> EXERCISE REQUIREMENTS:
Only those lines in the data below from the line containing "Given: Open the BrightCall" through the line containing "Task: Open Wayback help question mark icon", both included, should be restated word for word.

Stored records:
__________________________________________________
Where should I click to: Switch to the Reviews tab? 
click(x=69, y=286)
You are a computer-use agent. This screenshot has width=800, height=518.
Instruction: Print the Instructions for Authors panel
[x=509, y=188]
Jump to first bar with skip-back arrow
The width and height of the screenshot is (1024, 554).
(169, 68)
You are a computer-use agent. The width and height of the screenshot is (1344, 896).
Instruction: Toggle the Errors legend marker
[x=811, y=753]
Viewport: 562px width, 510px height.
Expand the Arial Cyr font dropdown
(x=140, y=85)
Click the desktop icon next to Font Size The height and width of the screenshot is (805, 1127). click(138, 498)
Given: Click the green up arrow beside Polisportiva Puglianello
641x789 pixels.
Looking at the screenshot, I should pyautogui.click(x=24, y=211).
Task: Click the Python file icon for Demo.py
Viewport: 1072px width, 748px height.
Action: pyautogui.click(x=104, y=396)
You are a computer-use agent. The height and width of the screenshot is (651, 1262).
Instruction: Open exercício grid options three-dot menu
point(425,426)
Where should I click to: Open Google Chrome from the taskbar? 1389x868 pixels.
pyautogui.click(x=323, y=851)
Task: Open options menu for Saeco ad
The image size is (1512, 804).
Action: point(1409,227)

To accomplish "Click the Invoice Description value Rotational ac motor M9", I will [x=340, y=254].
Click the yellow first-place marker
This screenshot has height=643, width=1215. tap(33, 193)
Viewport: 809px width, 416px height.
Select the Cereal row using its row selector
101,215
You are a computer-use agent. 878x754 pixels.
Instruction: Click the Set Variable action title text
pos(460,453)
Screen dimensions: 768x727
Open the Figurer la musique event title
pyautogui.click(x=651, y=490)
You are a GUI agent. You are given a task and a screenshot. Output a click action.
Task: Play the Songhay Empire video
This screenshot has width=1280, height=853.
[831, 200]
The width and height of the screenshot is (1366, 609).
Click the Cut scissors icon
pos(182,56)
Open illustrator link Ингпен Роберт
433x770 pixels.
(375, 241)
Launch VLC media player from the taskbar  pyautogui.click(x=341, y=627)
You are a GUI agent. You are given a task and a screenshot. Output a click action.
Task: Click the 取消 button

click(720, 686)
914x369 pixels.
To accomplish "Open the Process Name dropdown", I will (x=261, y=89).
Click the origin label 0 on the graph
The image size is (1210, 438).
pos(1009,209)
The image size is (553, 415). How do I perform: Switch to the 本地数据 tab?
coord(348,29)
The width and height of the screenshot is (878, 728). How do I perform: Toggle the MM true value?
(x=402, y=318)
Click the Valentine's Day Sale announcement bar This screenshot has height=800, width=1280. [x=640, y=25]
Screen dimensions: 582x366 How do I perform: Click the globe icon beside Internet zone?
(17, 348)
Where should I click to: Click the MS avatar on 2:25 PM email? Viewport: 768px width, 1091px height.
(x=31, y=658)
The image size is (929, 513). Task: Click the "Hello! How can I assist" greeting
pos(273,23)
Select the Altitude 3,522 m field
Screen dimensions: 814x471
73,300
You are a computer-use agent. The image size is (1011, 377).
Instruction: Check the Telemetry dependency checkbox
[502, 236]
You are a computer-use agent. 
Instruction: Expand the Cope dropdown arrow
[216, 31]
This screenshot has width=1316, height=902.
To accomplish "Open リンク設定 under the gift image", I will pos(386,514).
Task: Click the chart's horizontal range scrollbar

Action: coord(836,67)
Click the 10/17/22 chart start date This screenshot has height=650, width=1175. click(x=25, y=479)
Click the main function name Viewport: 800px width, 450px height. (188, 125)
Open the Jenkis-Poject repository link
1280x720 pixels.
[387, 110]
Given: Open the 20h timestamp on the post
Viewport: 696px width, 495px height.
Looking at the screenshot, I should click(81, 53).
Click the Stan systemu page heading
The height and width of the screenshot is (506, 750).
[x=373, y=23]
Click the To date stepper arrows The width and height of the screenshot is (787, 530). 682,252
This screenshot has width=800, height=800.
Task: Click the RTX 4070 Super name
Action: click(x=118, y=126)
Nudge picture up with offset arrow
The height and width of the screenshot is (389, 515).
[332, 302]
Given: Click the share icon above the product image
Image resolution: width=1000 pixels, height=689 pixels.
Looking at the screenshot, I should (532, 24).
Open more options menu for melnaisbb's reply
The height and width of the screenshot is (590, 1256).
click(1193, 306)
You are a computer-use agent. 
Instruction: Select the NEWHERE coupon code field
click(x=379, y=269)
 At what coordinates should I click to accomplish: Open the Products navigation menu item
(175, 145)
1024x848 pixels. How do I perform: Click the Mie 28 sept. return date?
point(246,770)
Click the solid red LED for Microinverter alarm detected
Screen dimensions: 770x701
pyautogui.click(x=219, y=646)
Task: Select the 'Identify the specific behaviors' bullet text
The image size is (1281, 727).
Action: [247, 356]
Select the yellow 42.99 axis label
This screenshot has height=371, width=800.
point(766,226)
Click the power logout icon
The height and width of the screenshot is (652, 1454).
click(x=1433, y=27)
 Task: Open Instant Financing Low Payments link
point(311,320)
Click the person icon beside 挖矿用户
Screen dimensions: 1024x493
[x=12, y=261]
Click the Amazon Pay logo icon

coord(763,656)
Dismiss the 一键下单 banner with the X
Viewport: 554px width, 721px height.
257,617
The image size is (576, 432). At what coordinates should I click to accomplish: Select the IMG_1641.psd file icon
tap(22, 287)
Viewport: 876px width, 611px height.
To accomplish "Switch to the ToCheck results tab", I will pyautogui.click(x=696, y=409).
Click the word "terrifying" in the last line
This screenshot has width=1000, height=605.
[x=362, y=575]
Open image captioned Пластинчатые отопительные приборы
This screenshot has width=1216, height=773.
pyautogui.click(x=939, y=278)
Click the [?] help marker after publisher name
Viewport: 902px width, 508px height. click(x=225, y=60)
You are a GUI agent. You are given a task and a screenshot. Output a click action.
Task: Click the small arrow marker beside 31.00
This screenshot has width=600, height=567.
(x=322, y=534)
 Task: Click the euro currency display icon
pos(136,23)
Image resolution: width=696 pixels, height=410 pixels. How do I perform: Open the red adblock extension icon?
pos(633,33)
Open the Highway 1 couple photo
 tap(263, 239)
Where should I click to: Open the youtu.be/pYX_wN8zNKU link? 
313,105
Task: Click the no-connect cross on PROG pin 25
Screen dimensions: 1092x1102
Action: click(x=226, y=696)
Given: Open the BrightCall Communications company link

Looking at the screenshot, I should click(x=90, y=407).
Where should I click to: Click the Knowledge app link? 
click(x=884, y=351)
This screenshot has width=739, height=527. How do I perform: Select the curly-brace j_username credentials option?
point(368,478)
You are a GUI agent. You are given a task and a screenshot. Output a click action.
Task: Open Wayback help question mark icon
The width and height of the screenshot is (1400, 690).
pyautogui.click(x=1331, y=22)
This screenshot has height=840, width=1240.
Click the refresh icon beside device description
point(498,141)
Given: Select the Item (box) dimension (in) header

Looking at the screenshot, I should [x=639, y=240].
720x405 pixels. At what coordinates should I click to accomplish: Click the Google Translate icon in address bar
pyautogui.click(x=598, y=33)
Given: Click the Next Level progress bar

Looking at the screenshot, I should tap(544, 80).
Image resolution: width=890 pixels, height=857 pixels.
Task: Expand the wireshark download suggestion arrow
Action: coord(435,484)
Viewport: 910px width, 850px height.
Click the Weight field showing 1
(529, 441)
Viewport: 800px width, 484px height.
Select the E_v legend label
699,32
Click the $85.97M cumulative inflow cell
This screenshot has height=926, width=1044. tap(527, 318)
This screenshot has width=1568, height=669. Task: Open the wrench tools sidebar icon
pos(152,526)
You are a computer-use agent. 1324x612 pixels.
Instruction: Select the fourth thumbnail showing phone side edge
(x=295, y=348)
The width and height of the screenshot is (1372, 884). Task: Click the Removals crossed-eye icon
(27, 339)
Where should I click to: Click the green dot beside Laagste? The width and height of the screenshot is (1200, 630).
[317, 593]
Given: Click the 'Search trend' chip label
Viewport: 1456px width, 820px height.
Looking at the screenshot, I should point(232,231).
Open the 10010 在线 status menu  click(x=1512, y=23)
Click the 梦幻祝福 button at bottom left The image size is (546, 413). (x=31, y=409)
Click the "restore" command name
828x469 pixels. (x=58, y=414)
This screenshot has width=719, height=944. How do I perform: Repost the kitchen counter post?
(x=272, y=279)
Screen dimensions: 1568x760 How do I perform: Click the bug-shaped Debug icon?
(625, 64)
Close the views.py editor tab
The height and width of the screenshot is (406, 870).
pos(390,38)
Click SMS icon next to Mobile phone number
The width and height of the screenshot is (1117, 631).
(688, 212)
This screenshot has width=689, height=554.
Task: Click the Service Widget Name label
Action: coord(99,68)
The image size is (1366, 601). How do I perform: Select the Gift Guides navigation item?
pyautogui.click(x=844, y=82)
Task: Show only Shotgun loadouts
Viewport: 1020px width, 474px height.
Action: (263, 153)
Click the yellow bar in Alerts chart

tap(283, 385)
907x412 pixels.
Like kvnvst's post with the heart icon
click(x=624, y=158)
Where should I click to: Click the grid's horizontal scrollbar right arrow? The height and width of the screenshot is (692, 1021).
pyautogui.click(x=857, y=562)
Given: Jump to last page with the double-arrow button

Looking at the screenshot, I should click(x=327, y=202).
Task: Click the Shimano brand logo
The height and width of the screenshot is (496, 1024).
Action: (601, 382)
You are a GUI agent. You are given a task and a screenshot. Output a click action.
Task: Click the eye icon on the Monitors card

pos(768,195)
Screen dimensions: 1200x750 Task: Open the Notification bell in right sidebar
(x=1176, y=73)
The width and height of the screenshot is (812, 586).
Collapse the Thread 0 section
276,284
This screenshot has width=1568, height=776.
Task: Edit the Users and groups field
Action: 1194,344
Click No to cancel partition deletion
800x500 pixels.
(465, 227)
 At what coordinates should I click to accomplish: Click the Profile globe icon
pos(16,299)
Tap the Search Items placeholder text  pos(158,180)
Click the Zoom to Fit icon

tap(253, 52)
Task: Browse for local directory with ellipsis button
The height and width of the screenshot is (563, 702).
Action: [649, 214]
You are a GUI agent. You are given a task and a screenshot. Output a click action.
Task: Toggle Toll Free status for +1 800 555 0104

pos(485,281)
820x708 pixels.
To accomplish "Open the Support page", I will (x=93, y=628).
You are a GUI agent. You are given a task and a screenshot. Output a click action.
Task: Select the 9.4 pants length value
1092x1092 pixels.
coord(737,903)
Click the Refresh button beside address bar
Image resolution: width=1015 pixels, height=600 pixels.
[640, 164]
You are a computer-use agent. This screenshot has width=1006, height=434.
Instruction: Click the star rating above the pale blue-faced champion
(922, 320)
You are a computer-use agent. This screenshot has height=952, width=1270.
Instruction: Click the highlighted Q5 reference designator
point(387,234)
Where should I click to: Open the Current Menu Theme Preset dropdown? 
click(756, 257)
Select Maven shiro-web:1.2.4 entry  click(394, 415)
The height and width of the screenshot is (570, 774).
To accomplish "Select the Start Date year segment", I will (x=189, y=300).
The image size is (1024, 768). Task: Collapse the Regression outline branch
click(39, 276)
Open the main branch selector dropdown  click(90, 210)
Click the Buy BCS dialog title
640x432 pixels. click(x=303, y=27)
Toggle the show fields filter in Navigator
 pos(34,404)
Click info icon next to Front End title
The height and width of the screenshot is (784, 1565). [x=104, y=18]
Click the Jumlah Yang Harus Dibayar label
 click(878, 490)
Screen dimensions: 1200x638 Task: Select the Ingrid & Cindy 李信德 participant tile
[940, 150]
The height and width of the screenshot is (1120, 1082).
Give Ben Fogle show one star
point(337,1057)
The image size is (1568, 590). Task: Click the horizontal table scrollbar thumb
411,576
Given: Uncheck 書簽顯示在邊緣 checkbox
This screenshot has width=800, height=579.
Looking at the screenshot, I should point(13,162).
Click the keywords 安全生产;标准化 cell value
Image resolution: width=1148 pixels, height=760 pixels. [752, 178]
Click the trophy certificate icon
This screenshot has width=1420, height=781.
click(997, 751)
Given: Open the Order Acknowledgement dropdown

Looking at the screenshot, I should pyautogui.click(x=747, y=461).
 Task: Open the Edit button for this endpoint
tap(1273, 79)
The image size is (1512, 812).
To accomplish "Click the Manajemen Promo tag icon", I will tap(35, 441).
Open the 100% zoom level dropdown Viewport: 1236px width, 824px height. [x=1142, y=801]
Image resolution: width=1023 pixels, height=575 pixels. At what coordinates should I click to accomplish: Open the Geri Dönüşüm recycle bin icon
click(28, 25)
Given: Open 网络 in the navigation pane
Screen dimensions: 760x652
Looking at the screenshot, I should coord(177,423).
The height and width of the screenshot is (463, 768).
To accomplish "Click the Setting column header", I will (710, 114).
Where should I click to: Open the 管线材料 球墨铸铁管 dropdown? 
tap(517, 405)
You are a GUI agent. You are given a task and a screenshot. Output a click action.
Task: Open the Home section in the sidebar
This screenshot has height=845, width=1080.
__________________________________________________
> RESULT BELOW:
Given: Open the BrightCall Communications company link

Looking at the screenshot, I should click(x=90, y=407).
Where should I click to: Click the Knowledge app link? 
click(x=884, y=351)
This screenshot has width=739, height=527. How do I perform: Select the curly-brace j_username credentials option?
point(368,478)
You are a GUI agent. You are given a task and a screenshot. Output a click action.
Task: Open Wayback help question mark icon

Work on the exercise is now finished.